▶ WORK REQUEST: Everything from the line containing "Politica de confidentialitate (684, 2285)" through the line containing "Home page (173, 110)" in the listing below should be copied exactly, and nothing more.
□ □ □ □ □ □ □
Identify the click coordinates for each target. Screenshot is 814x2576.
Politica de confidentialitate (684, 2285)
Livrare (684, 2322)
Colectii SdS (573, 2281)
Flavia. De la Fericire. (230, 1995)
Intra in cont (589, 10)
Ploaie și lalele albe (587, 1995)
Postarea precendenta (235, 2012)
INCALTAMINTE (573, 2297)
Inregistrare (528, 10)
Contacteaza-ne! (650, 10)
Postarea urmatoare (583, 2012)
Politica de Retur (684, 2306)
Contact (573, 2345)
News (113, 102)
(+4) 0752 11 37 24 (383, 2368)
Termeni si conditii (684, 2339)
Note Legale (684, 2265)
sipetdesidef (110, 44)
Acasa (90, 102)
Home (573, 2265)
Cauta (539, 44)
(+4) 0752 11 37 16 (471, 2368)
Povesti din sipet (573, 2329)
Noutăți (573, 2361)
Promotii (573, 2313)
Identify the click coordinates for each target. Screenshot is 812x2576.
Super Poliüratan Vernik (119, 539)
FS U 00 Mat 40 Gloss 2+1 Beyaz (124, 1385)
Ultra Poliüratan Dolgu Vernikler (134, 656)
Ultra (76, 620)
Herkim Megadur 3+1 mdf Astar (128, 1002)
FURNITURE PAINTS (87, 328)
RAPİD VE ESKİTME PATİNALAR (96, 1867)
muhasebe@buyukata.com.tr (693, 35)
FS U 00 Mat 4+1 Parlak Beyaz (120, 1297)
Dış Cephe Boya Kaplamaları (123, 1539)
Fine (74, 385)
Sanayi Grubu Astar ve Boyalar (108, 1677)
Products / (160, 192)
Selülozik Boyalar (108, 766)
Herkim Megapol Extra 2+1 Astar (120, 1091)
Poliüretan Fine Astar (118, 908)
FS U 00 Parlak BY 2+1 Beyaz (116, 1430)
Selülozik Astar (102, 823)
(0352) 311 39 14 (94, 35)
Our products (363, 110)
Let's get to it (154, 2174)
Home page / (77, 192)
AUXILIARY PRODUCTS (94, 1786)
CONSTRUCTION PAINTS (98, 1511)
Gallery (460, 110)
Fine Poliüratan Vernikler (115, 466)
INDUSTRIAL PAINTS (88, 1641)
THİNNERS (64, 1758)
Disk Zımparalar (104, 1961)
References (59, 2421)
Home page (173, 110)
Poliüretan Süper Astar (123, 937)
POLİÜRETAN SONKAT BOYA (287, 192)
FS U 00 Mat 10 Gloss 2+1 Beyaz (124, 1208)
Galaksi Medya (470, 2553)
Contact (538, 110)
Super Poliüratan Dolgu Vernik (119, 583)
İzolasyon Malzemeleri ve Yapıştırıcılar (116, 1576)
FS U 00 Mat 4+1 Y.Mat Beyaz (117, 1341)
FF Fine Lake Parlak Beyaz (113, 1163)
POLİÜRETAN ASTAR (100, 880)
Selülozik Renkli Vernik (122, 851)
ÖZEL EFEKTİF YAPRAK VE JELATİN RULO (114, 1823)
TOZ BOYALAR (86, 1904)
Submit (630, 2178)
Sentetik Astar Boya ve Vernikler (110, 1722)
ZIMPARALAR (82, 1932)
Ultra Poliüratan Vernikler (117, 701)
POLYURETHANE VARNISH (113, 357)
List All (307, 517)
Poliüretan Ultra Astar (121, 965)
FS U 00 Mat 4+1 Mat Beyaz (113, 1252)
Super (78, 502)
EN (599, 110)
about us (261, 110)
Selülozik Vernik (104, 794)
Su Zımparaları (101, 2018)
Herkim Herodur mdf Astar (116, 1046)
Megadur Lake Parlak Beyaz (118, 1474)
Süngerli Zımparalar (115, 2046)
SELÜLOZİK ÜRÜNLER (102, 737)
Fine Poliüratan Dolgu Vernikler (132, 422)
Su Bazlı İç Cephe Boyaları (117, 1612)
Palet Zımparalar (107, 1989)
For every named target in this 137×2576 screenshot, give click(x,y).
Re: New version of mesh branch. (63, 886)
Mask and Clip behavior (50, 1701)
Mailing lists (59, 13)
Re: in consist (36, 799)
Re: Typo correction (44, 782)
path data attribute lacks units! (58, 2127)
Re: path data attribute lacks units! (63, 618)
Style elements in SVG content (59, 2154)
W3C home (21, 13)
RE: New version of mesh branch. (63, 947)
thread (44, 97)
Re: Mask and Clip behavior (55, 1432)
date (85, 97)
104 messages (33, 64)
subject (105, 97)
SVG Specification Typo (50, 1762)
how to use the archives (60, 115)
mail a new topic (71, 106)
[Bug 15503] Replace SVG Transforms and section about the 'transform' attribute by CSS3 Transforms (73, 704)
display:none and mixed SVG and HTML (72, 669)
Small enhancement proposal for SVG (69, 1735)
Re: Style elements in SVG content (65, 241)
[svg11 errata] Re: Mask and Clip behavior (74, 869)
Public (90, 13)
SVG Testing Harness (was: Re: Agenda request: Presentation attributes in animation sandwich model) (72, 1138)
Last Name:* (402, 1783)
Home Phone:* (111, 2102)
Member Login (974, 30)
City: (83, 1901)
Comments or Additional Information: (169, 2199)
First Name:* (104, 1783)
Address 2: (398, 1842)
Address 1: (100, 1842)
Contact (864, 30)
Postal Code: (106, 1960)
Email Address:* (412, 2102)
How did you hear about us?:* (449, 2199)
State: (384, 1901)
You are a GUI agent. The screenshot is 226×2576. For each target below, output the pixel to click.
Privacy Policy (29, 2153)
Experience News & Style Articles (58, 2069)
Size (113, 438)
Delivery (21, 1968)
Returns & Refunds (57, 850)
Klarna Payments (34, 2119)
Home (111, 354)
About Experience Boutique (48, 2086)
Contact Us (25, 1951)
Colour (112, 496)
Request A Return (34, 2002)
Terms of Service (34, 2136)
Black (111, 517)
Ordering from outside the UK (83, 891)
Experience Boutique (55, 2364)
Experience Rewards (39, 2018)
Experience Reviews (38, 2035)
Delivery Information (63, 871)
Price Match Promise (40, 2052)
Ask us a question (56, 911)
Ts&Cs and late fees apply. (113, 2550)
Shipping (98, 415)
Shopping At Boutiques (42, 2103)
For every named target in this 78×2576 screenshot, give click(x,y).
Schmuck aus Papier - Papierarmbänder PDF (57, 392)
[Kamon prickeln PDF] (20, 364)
□ □ □ □ □ □ □
▶ YOUR SOLUTION:
Politica de confidentialitate (684, 2285)
Livrare (684, 2322)
Colectii SdS (573, 2281)
Flavia. De la Fericire. (230, 1995)
Intra in cont (589, 10)
Ploaie și lalele albe (587, 1995)
Postarea precendenta (235, 2012)
INCALTAMINTE (573, 2297)
Inregistrare (528, 10)
Contacteaza-ne! (650, 10)
Postarea urmatoare (583, 2012)
Politica de Retur (684, 2306)
Contact (573, 2345)
News (113, 102)
(+4) 0752 11 37 24 (383, 2368)
Termeni si conditii (684, 2339)
Note Legale (684, 2265)
sipetdesidef (110, 44)
Acasa (90, 102)
Home (573, 2265)
Cauta (539, 44)
(+4) 0752 11 37 16 (471, 2368)
Povesti din sipet (573, 2329)
Noutăți (573, 2361)
Promotii (573, 2313)
Identify the click coordinates for each target. Screenshot is 812x2576.
Super Poliüratan Vernik (119, 539)
FS U 00 Mat 40 Gloss 2+1 Beyaz (124, 1385)
Ultra Poliüratan Dolgu Vernikler (134, 656)
Ultra (76, 620)
Herkim Megadur 3+1 mdf Astar (128, 1002)
FURNITURE PAINTS (87, 328)
RAPİD VE ESKİTME PATİNALAR (96, 1867)
muhasebe@buyukata.com.tr (693, 35)
FS U 00 Mat 4+1 Parlak Beyaz (120, 1297)
Dış Cephe Boya Kaplamaları (123, 1539)
Fine (74, 385)
Sanayi Grubu Astar ve Boyalar (108, 1677)
Products / (160, 192)
Selülozik Boyalar (108, 766)
Herkim Megapol Extra 2+1 Astar (120, 1091)
Poliüretan Fine Astar (118, 908)
FS U 00 Parlak BY 2+1 Beyaz (116, 1430)
Selülozik Astar (102, 823)
(0352) 311 39 14 (94, 35)
Our products (363, 110)
Let's get to it (154, 2174)
Home page / (77, 192)
AUXILIARY PRODUCTS (94, 1786)
CONSTRUCTION PAINTS (98, 1511)
Gallery (460, 110)
Fine Poliüratan Vernikler (115, 466)
INDUSTRIAL PAINTS (88, 1641)
THİNNERS (64, 1758)
Disk Zımparalar (104, 1961)
References (59, 2421)
Home page (173, 110)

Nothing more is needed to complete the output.